Last summer, someone from Can Do Canines phoned Nora Guerin to tell her they’d found a service dog that would be good match for her needs, a 75-pound, male black lab. However, there was one small issue.
“I hope you’re not anti-Packer,” the caller added, understandably hesitant, considering Guerin lives in Vikings territory, to reveal the dog’s name: Lambeau.
The caller needn’t have worried. Guerin has the Green Bay Packers logo tattooed on her ankle.
That’s just one of the ways she pays tribute to her favorite football team. So the fact that her service dog was named after the Packers’ home, Lambeau Field, and in turn for Earl Louis “Curly” Lambeau, who founded the Packers in 1919 and became the team’s star halfback and coach, seemed to Guerin a powerful sign of destiny.
It was, at least, a stroke of kismet for the buoyant Guerin, 48, who tends to focus on the bright side of things.
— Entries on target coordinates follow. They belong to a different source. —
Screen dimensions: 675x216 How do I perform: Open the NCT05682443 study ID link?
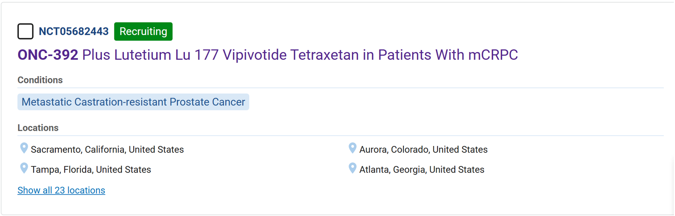[x=73, y=32]
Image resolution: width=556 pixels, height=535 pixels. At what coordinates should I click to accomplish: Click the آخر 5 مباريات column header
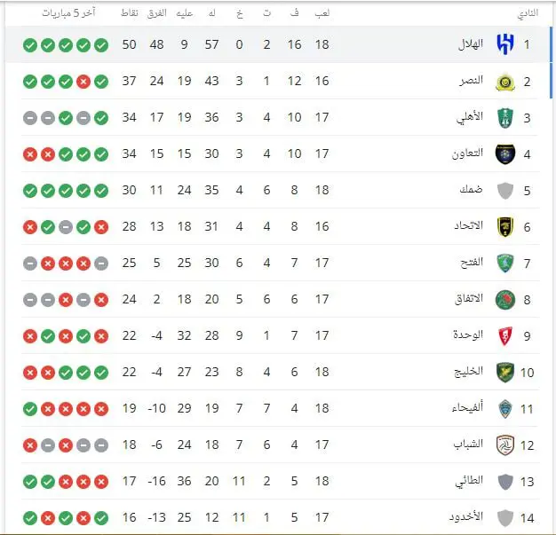[x=68, y=13]
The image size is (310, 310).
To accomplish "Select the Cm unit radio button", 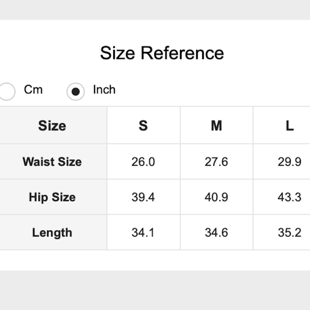I will pyautogui.click(x=6, y=91).
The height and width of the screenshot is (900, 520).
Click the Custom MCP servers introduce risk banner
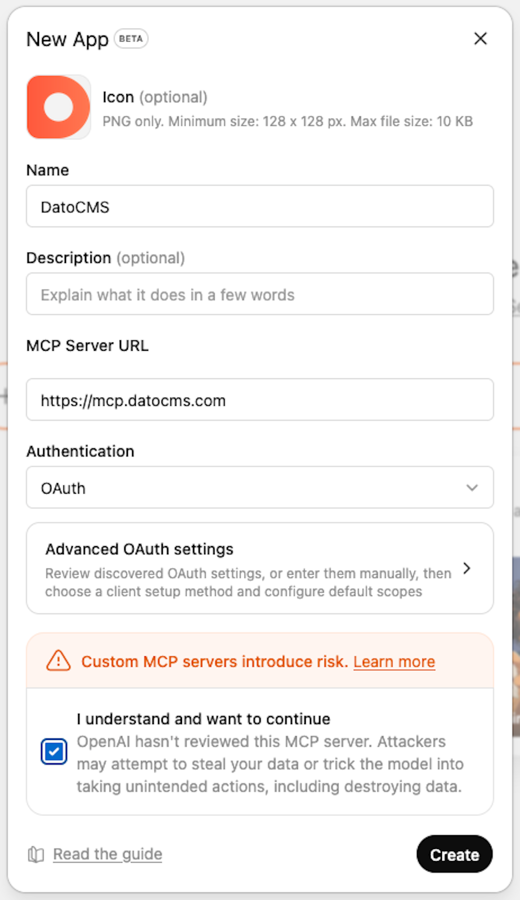[x=260, y=661]
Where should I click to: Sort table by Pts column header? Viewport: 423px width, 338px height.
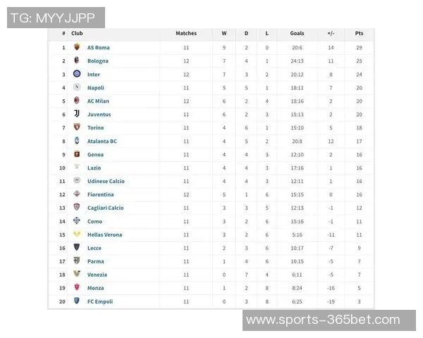[359, 33]

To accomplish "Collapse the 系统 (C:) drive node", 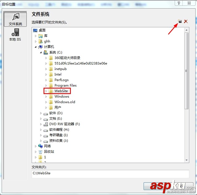I will (x=41, y=52).
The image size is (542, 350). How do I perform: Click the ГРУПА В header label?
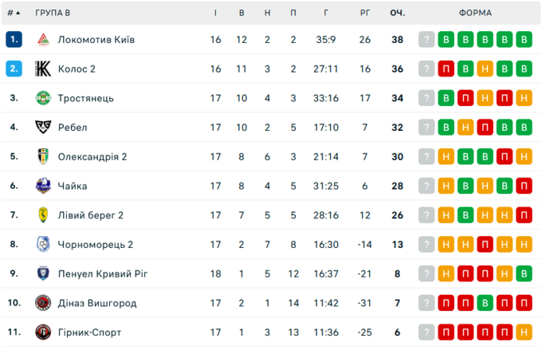coord(53,13)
Even when it comes to her multiple sclerosis (MS) diagnosed 20 years ago.
That diagnosis was not exactly welcome news, of course — MS is a long-lasting, chronic disease of the central nervous system that affects people in different and unpredictable ways, from mild symptoms to more profound disabilities.
Yet Guerin wound up celebrating it.
That’s because her symptoms developed around the same time as a friend’s mother was experiencing similar symptoms. The two women figured they must have the same thing, whatever it was. But the other woman turned out to have ALS, or amyotrophic lateral sclerosis (often called “Lou Gehrig’s disease” after a 1930s baseball player who died of it). ALS, unlike MS, is a terminal disease; doctors gave Guerin’s friend’s mother five years to live. (She died in two.)